In a letter titled “zoning bylaw ambush” shared with Cabin Radio, resident Mike Vaydik said the proposed changes will stifle residents’ input on developments in the residential central neighbourhood surrounding the downtown, and limit their ability to launch appeals. 


“If I want to turn my property into a 24-hour pizza place or mini golf course, I will be able to do it without consulting my neighbours,” he wrote.

Vaydik also highlighted the proposed bylaw’s definition of residential central: an expansive area of the city including Trail’s End, School Draw Avenue, Con Road, Matonabee Street, and Gitzel Street.

The city has held two online open houses for residents to discuss the proposed bylaw, but the end of the public commenting period isn’t far away: the feedback process closes on October 1.

Vaydik said the two open houses were not well-attended and the feedback period is too short for residents to make informed comment on a complex document.


“There is an element of administrative procedural fairness lacking,” he wrote, “when we consider that the city is proposing major changes to our neighbourhoods, our quality of life, and the value of our homes.”

The City of Yellowknife did not respond to a request for comment.  

In the past, the city has said proposed changes to the zoning bylaw are simply the result of previous public feedback.

For example, residents and groups have complained that the existing bylaw makes providing social services difficult downtown, often meaning the development appeal board – a three-person group that hears appeals – ends up making final decisions.

The city says its commitment to reconciliation, the Truth and Reconciliation Commission’s calls to action, and its own 10-year plan to end homelessness also played a part in the new bylaw’s design.

An example of the zoning challenge posed to social services is currently playing out in the debate about where to locate a temporary day shelter in Yellowknife.

As a special care facility, a temporary shelter is not a permitted use anywhere in the city under the current bylaw.

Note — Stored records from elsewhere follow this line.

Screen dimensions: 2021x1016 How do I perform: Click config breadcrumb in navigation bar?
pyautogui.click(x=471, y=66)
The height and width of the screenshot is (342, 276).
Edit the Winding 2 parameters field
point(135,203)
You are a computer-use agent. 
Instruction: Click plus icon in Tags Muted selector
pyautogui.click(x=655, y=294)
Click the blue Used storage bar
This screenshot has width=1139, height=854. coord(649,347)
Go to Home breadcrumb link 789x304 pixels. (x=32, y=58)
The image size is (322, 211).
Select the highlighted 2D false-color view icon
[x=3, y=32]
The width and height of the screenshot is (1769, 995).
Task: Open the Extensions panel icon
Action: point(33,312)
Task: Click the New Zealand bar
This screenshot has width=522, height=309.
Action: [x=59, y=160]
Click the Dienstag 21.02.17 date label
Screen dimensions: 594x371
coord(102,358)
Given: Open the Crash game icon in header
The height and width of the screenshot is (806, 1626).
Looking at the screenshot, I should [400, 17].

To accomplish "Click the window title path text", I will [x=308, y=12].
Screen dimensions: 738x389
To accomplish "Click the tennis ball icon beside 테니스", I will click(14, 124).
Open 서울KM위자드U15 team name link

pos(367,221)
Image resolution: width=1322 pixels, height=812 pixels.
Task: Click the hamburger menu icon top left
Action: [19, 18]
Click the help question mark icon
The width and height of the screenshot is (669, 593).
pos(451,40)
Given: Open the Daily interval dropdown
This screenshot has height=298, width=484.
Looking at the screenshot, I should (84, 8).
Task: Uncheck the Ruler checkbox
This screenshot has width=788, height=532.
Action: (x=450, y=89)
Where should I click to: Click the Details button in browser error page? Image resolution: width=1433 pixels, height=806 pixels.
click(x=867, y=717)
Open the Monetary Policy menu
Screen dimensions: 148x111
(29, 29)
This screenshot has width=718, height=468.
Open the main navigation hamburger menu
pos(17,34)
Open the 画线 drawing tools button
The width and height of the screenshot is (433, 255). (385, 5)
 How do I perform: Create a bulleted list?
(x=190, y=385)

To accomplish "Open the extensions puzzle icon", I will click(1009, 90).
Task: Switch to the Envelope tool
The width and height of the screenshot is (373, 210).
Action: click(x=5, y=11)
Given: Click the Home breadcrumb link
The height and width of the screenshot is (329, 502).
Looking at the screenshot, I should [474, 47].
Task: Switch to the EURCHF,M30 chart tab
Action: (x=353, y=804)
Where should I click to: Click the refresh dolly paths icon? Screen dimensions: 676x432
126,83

That means the territorial government has to request special permission from the city’s mayor and council before it’s granted a development permit to make the shelter a reality. That process is called conditional permitting.

While that process has allowed neighbours, advocates, and other residents to have input on the proposed shelter, the territorial government has expressed frustration: the process takes time and threatens to delay the shelter’s opening by months as cold weather approaches. (Last year, having tried to go through the municipal process, the GNWT ultimately declared a local state of emergency to commandeer a building instead.)

If councillors do approve the territory’s request for a permit, residents will have two weeks to submit an appeal. If an appeal is accepted, the development appeal board has 90 days to issue a decision. 

If a shelter were a permitted downtown facility, as the new bylaw envisages, the grounds for launching an appeal would narrow significantly. There are six possible grounds to appeal shelters that are only conditionally permitted. In areas where a shelter is considered fully permitted, the rules state an appeal can be filed for one reason: “only if you are alleging a misapplication of the bylaw in the approval of the application.”

Advocates for Yellowknife’s vulnerable people and the territorial government say that change would be a good thing.

But Vaydik says the same approach to new types of building in other zones, like residential central, leaves residents without “any recourse to officially comment on or affect the development in any way.”

“Beware of anyone who says you can appeal,” he wrote.